> [DOCUMENT SEGMENT]:
Research into combined impacts on lifeline systems
UC researchers and students investigating combined impacts on lifeline systems
September 30, 2013
Two University of Canterbury (UC) researchers are investigating how the 2010 and 2011 earthquakes have increased flooding risks in the greater Christchurch area.
They are also examining implications for critical lifeline systems and coastal communities.
Civil and natural resources engineering researcher Dr Sonia Giovinazzi and geography senior lecturer Dr Deirdre Hart are studying the increased likelihood of flood potential phenomena due to earthquake-induced geotechnical and secondary hazards as well as investigating the impacts that the combined flooding-earthquake risks might have on lifeline systems.
Project leader Dr Giovinazzi says that the combined ground subsidence and damages to storm water control system following the earthquakes might have affected the ability to meet the long-term flood protection levels that residents and businesses rely upon.
``When targeting the enhanced resilience of lifelines systems to natural disasters, we wrongly tend to regard hazards as discrete events,’’ Dr Giovinazzi says.

> [SUPPLIED MATERIAL]:
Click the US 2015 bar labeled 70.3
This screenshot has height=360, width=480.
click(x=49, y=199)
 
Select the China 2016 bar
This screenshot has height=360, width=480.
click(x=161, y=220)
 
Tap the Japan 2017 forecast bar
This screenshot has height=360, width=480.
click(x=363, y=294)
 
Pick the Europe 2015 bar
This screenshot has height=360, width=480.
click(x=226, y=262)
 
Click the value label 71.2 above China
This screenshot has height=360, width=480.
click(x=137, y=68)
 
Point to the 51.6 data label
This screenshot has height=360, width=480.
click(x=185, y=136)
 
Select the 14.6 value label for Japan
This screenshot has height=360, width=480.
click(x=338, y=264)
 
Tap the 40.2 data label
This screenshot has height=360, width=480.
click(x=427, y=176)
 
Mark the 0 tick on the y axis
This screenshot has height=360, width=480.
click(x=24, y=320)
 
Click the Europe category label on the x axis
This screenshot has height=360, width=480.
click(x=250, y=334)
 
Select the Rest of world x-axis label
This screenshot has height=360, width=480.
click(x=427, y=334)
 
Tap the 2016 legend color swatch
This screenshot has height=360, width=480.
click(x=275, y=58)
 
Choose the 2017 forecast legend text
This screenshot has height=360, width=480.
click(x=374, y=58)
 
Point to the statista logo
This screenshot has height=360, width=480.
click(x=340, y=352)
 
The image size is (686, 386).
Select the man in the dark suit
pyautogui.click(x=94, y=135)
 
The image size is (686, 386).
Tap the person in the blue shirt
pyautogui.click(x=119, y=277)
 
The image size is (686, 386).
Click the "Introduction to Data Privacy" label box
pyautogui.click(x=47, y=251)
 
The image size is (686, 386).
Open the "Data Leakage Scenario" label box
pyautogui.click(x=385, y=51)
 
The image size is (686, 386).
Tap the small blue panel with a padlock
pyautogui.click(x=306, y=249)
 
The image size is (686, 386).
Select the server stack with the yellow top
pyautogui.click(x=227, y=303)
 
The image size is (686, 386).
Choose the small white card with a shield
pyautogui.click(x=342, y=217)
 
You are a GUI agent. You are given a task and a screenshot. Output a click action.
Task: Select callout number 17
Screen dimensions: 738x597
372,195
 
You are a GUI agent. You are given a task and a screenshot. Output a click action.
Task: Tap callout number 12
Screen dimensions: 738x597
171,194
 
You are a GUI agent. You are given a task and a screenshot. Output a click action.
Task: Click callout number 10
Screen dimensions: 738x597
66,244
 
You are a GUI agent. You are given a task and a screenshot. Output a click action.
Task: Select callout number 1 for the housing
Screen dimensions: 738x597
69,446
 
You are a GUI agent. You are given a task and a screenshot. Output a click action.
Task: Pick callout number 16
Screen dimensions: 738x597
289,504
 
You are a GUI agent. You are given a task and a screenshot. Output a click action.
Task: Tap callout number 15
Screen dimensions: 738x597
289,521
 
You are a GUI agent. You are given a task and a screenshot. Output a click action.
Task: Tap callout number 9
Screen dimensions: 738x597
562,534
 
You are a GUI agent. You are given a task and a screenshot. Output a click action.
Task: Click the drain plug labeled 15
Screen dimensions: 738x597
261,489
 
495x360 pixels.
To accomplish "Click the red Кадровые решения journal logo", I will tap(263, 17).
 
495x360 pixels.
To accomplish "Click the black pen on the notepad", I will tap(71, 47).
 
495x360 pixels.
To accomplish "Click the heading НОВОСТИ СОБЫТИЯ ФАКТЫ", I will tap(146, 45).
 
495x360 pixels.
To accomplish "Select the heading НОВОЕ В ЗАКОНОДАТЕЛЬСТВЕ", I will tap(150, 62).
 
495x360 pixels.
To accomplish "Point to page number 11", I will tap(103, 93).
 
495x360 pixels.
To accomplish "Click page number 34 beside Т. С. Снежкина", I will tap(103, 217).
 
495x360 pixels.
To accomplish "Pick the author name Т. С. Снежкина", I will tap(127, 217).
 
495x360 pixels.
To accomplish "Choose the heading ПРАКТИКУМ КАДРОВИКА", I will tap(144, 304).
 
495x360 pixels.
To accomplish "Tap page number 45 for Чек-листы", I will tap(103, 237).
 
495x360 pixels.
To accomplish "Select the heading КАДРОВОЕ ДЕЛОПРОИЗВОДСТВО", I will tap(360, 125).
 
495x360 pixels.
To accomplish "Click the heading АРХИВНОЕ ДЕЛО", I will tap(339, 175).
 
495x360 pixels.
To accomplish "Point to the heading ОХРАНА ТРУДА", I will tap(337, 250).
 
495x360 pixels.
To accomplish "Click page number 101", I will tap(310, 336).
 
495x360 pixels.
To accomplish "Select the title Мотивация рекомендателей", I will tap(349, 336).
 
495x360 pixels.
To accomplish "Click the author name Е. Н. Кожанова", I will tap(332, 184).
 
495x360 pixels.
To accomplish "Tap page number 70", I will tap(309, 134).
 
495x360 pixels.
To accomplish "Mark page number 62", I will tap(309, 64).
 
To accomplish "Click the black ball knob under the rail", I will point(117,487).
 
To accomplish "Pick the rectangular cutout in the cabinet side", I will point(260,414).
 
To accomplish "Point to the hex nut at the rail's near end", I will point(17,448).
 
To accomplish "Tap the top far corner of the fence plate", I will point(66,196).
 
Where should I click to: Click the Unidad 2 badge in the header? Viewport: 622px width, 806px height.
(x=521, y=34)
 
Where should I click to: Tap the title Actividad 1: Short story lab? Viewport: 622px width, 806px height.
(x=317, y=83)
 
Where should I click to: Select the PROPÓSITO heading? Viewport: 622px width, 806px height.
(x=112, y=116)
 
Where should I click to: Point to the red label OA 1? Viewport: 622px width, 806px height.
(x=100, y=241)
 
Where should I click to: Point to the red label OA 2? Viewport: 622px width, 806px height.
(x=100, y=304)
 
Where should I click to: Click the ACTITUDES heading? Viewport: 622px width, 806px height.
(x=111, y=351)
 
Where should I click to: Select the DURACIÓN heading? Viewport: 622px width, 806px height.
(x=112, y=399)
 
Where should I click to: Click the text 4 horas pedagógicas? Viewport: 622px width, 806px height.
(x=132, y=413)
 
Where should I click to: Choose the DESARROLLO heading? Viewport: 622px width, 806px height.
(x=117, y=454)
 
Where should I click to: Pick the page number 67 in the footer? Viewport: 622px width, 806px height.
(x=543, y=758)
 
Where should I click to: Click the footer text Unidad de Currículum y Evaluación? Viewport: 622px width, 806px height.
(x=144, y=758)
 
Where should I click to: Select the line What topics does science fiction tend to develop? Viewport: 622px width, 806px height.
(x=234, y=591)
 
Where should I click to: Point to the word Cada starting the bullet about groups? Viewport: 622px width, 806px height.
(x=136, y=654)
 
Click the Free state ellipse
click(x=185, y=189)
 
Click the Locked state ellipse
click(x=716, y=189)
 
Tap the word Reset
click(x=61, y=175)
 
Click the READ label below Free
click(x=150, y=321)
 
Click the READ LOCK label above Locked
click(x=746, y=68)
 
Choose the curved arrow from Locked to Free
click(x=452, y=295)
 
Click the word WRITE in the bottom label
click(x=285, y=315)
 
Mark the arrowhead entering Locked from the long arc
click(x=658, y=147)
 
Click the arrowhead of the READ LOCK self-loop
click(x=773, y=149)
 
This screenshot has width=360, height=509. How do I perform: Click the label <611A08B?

> [REQUIRED WORK]: Please state, from the lifeline systems article, what position Dr Deirdre Hart holds. This material comes from a different source than the article.

> [EXERCISE ANSWER]: Dr Deirdre Hart is a geography senior lecturer.